宮沢賢治は『銀河鉄道の夜』『雨ニモマケズ』などから利他的で自己犠牲的な宗教者、またはストイックで穏やかな求道者のイメージが広まっているようだが、詩ではまた違う顔を見せる。
この『春と修羅』では特に、自分の中の、どうしようもないほどの怒りや強いエネルギーを持て余しているのが伝わってくる。インドの好戦的な神である「修羅」という言葉を使っているのが、印象に残る。
さらに、この詩はこう続く。

まことのことばはうしなはれ
雲はちぎれてそらをとぶ
ああかがやきの四月の底を
はぎしり燃えてゆききする
おれはひとりの修羅なのだ

ちょうど今頃の、太陽の光のような詩で、これを見るたびにああ若いなあと思うのである。筆者は牡羊座の文学者が全体的に好きだが、この若々しさ、そこから来る無謀さ、強さを眩しく感じる。

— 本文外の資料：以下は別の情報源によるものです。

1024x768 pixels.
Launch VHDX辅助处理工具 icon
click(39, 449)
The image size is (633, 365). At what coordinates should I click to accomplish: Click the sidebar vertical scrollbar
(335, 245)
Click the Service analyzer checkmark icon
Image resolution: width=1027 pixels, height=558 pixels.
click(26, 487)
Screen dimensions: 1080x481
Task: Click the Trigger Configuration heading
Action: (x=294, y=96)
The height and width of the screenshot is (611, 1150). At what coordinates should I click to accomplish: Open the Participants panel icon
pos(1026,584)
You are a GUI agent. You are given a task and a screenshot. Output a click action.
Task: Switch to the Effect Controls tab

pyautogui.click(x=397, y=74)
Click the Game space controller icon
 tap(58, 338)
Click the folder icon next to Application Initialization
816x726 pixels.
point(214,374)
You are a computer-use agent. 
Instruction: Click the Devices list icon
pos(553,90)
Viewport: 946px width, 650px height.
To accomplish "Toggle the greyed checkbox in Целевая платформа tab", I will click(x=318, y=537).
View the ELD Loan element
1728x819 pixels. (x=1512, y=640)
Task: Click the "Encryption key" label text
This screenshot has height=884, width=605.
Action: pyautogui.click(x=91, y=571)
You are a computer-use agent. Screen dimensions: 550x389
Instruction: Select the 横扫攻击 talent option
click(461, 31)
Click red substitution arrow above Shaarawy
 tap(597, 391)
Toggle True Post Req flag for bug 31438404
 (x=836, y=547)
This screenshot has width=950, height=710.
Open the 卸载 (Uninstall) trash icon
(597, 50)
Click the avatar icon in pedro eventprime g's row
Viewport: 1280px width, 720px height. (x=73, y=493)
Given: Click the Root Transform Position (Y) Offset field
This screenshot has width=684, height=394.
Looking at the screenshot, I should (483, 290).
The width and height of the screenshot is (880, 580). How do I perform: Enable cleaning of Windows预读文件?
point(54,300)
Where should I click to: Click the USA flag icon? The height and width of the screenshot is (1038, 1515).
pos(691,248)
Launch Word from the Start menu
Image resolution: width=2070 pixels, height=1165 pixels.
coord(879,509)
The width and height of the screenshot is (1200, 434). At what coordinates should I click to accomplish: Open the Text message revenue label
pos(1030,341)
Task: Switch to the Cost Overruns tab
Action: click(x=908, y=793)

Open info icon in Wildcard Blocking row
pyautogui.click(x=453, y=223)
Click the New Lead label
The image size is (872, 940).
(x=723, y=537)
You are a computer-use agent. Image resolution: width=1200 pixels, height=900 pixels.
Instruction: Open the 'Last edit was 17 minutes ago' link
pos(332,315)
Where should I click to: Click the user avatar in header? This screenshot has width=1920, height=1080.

宮沢賢治の詩は大自然の景色について書いた、乙女座らしいものが多い。そのため、素朴なイメージが持たれていると思う。
が、たまに妙に叙情的だったり、抽象的だったり、『春と修羅』のように気の強さが見える詩がある。
火星は双子座で、しかも乙女座の太陽とスクエアしている。双子座の火星はとっつきやすそうに見えて、実はかなりの反骨心を持ったファイターである。なので、本当は意外と気が強いし、目的のためには他人とぶつかることも辞さない強さがある。それを考えると、かなり葛藤の多い人だったのではないかと思う。

『春と修羅』は青空文庫なら無料で読むことができる。下はKindle版。

どうやら、書籍では出ていないらしい。童話の方は児童文庫や絵本でやたら出版されているというのにである。詩人としての宮沢賢治は認知度が低さがよくわかる。童話はたくさんあるが、詩は2冊しか出てないというのもあるかもしれない。
この辺りは双子座や乙女座は散文より韻文が得意で、児童文学作家の多い牡羊座の月の影響かなあとも思う。


個人的には、童話よりも詩の方が宮沢賢治の本心というか本性がよく現れている気がして好ましいので、もっと詩人・宮沢賢治の知名度が上がって欲しいのだが。